DOCUMENT PASSAGE —

# Degree Attestation



## effortless88 (Dec 27, 2017)

HI ALL,

I am new here and I need reply from all of you on very serious issue.

My question is about degree attestation.

Let me explain you.

On my passport my father name is written as *"Amjad Faraz Amjad"* but on my Degree my father name is written as *"Amjad Faraz Ahmad"* only the difference is on last word.

Now the thing is I got attested my degree from Higher education, Foriegn Affairs and Dubai embassy on special request here in Pakistan.

Now I have to submit that degree to employer there in Dubai for work permit (Sales executive visa), will this degree is acceptable or will rejected.

Will appreciate on urgent reply.


----------



## omar92 (Oct 8, 2013)

You could check if your university could reissue your degree with your proper name (to match your passport)? 

Is the mistake simply your university writing Ahmad not Amjad, or do you have several last names and the university simply dropped a name?


----------



## effortless88 (Dec 27, 2017)

yes they will reissue new degree with correct name/

but the thing is I am short of time my employer will not wait more than a week,

I am just asking if I send attested degree to employer with wrong father name will it acceptable.


----------



## twowheelsgood (Feb 21, 2013)

Attestation could not be done in a week even if you had the right paperwork now. the UAE Embassy in your home country and the MOFA stamp will take longer than that.


----------



## dime06 (Dec 28, 2014)

effortless88 said:


> HI ALL,
> 
> 
> Now the thing is I got attested my degree from Higher education, Foriegn Affairs and Dubai embassy on special request here in Pakistan.


Since you have attestation from HEC /foreign affairs/UAE embassy then there will be no issues at all.

TASKS TO CARRY OUT —
A – Rewrite the degree attestation thread, everything from "You could check" down to "dropped a name?", with "college" in place of "university" throughout.
B – Continue the forum thread on degree attestation from its last post.

COLLECTED DATA —

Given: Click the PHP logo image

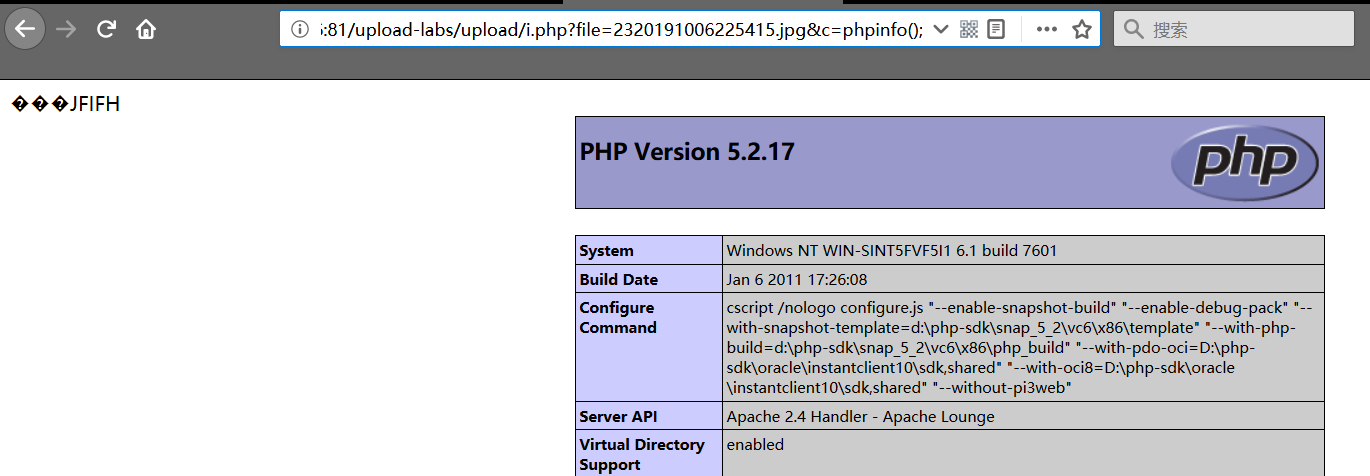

RESPONSES FOR EACH TASK —
A –
You could check if your college could reissue your degree with your proper name (to match your passport)? 

Is the mistake simply your college writing Ahmad not Amjad, or do you have several last names and the college simply dropped a name?

B –
The last remaining part is getting attestation from foreign affairs of UAE - They will check UAE embassy stamps and will attest accordingly. This can be done after you get your visa stamped on your passport

This whole attestation works as chain so as long as HEC ( degree verification authority ) attests then rest will follow


----------



## effortless88 (Dec 27, 2017)

dime06 said:


> Since you have attestation from HEC /foreign affairs/UAE embassy then there will be no issues at all.
> 
> The last remaining part is getting attestation from foreign affairs of UAE - They will check UAE embassy stamps and will attest accordingly. This can be done after you get your visa stamped on your passport
> 
> This whole attestation works as chain so as long as HEC ( degree verification authority ) attests then rest will follow


I appreciate you on your reply , but the thing is now the Ministry of Labour in Dubai they are asking for degree to issue the visa.

my question is will they (MOL) accept the degree with different surname on passport and degree.


----------



## Adeelkhan (Jan 21, 2018)

effortless88 said:


> I appreciate you on your reply , but the thing is now the Ministry of Labour in Dubai they are asking for degree to issue the visa.
> 
> my question is will they (MOL) accept the degree with different surname on passport and degree.


I think they will not issue visa as you do not have a spelling mistake but a different last name. You have to get same name on all certificates and passport.


----------



## madikhnoor (Apr 2, 2018)

They will not issue you a visa because its a huge difference. visa could not be issued even on minor difference. Full name must b same on all the documents.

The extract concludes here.